Go line by line through the entries and show those that hold the string "Open".

◆ Screenshot grounding data ◆
----
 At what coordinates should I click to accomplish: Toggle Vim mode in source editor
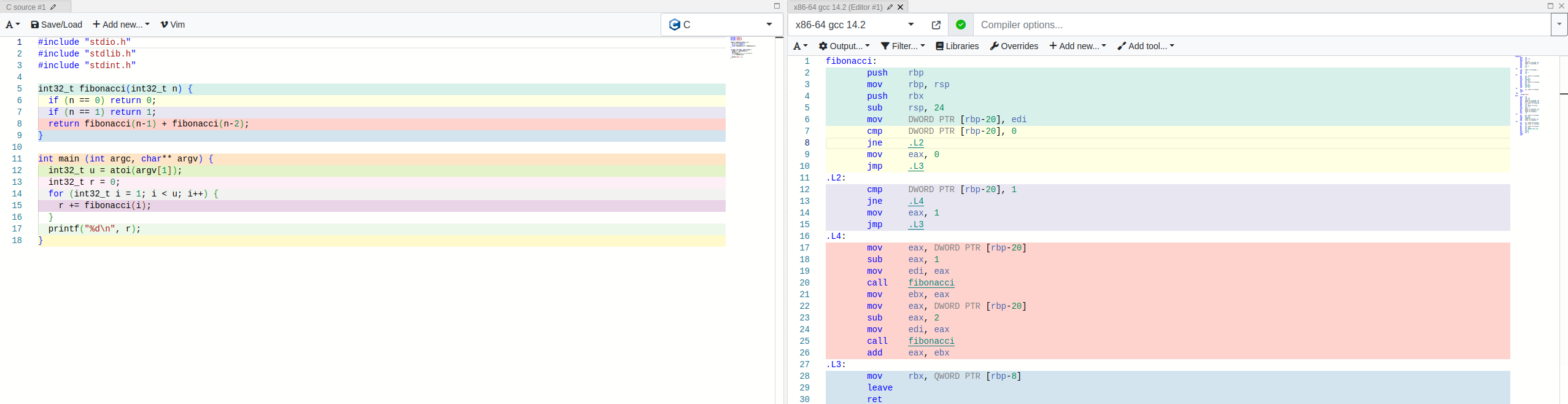pyautogui.click(x=173, y=25)
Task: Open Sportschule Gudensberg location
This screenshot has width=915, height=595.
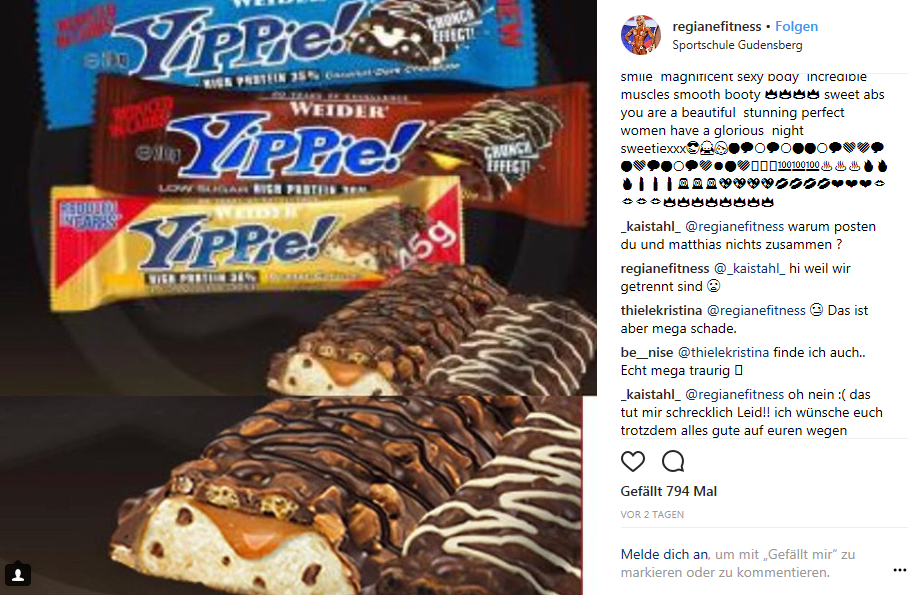Action: coord(737,45)
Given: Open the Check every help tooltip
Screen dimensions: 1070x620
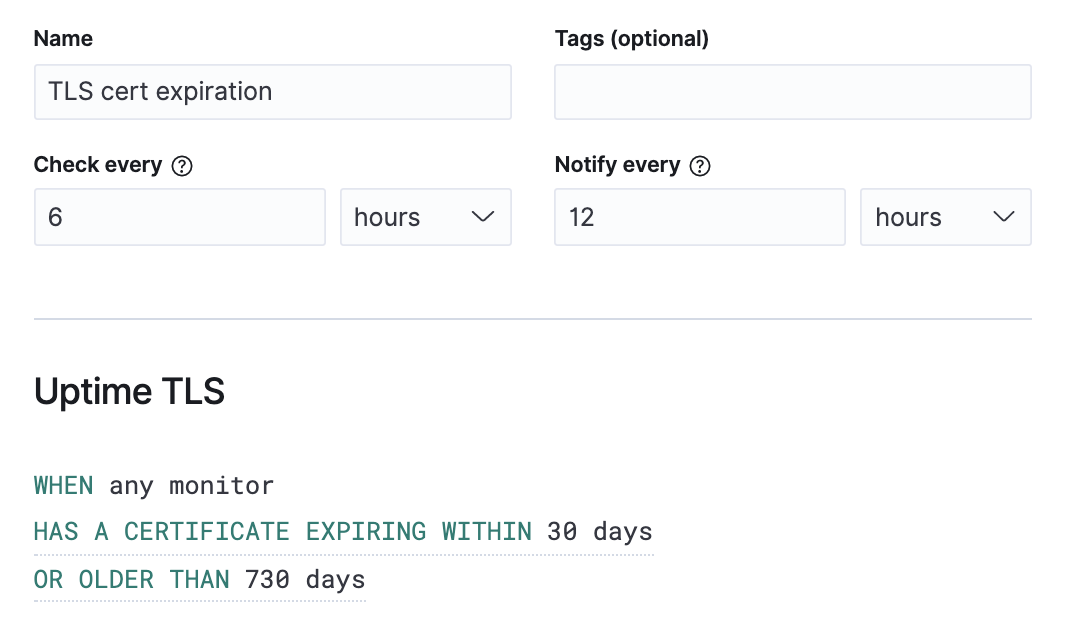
----
◆ Output ◆
Task: Open Sportschule Gudensberg location
Given: Open the Check every help tooltip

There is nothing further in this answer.